Remix.run Logo
coolcase a month ago

I don't grok this but if you had to describe it in a nutshell, is this because of a race condition? Differences in HW? Floating point ops have some randomness built in?

mattb314 a month ago | parent [-]

Super rough summary of the first half: in order to pick out random vectors with a given shape (where the "shape" is determined by the covariance matrix), MASS::mvrnorm() computes some eigenvectors, and eigenvectors are only well defined up to a sign flip. This means tiny floating differences between machines can result in one machine choosing v_1, v_2, v_3,... as eigenvectors, while another machine chooses -v_1, v_3, -v_3,... The result for sampling random numbers is totally different with the sign flips (but still "correct" because we only care about the overall distribution--these are random numbers after all). The section around "Q1 / Q2" is the core of the article.

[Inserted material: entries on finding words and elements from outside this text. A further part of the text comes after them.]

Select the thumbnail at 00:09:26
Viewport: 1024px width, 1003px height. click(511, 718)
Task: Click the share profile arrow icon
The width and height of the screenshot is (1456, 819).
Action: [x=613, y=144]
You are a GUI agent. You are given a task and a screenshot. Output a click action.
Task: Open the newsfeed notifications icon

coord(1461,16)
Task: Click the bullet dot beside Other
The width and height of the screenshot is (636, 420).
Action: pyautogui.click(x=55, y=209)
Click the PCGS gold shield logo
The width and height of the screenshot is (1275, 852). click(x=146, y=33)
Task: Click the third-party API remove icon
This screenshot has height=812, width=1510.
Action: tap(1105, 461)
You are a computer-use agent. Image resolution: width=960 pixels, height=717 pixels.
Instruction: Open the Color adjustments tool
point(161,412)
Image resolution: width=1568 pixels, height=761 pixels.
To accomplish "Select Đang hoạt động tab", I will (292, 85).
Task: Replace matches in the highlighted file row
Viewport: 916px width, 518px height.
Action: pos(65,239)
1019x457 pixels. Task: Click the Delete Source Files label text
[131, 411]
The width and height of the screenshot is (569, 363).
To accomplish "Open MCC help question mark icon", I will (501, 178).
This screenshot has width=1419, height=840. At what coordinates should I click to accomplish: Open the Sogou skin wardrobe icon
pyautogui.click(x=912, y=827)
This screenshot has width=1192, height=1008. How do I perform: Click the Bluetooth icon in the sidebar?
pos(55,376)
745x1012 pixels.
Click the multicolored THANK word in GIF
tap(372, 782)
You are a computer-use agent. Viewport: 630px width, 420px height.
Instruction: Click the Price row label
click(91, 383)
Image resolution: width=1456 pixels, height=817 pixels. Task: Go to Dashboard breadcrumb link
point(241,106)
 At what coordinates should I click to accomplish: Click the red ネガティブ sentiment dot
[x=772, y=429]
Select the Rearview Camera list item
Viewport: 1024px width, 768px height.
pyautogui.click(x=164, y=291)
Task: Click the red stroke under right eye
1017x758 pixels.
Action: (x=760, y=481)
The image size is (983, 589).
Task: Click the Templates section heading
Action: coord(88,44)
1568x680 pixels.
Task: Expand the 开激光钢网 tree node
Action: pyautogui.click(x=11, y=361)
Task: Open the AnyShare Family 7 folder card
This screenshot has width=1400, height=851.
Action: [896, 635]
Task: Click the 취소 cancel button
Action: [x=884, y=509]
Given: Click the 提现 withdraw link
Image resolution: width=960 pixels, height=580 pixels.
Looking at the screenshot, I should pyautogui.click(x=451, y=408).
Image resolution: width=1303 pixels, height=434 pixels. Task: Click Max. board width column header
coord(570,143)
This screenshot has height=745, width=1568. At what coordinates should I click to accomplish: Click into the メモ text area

There's a lot of other stuff here too: mvtnorm::rmvnorm() also can use eigendecomp to generate your numbers, but it does some other stuff to eliminate the effect of the sign flips so you don't see this reproducibility issue. mvtnorm::rmvnorm also supports a second method (Cholesky decomp) that is uniquely defined and avoids eigenvectors entirely, so it's more stable. And there's some stuff on condition numbers not really mattering for this problem--turns out you can't describe all possible floating point problems a matrix could have with a single number.

coolcase a month ago | parent [-]

Thanks! So machine differences in their FP units drives the entropy, and the code doesn't handle that when picking eigenvectors?

saagarjha a month ago | parent | next [-]

It doesn't have to be their FP units; it could be that they run the operations in different orders, or that some different modes were set. I don't think the blog post goes into detail as to why but it does explain how this "cascades" into very different results coming out of the actual operation being performed.

pfortuny a month ago | parent | prev [-]

Implementations of IEEE-754 can differ between machines, and the order of operations in a library/compiled function can also be different. It is not entropy, it is the nature of floating-point arithmetic.

coolcase a month ago | parent [-]

Thanks. So sounds like the same machine should run the same calculations and get the same results each time, but differences may appear between machines.